**MATERIALS PROVIDED:**
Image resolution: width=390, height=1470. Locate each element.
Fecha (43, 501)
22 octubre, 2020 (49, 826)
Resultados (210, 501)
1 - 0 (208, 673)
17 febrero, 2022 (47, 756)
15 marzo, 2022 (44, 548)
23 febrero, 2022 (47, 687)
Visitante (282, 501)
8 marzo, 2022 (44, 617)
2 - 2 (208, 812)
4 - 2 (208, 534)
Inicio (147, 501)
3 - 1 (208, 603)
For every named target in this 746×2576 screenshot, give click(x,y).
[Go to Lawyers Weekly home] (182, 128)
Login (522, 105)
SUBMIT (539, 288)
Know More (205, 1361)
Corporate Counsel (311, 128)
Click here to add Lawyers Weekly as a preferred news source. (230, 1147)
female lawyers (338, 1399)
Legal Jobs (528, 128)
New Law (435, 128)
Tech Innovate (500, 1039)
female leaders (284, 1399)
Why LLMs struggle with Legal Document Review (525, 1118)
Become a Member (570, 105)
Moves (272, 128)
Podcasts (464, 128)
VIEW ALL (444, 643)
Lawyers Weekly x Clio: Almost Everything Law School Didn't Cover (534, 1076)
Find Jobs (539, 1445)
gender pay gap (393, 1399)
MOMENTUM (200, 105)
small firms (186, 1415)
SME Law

**WORK INSTRUCTION:** Including any blank lines, repeat the data exactly.

**RESPONSE BOX:**
Image resolution: width=390, height=1470. Locate each element.
Fecha (43, 501)
22 octubre, 2020 (49, 826)
Resultados (210, 501)
1 - 0 (208, 673)
17 febrero, 2022 (47, 756)
15 marzo, 2022 (44, 548)
23 febrero, 2022 (47, 687)
Visitante (282, 501)
8 marzo, 2022 (44, 617)
2 - 2 (208, 812)
4 - 2 (208, 534)
Inicio (147, 501)
3 - 1 (208, 603)
For every named target in this 746×2576 screenshot, give click(x,y).
[Go to Lawyers Weekly home] (182, 128)
Login (522, 105)
SUBMIT (539, 288)
Know More (205, 1361)
Corporate Counsel (311, 128)
Click here to add Lawyers Weekly as a preferred news source. (230, 1147)
female lawyers (338, 1399)
Legal Jobs (528, 128)
New Law (435, 128)
Tech Innovate (500, 1039)
female leaders (284, 1399)
Why LLMs struggle with Legal Document Review (525, 1118)
Become a Member (570, 105)
Moves (272, 128)
Podcasts (464, 128)
VIEW ALL (444, 643)
Lawyers Weekly x Clio: Almost Everything Law School Didn't Cover (534, 1076)
Find Jobs (539, 1445)
gender pay gap (393, 1399)
MOMENTUM (200, 105)
small firms (186, 1415)
SME Law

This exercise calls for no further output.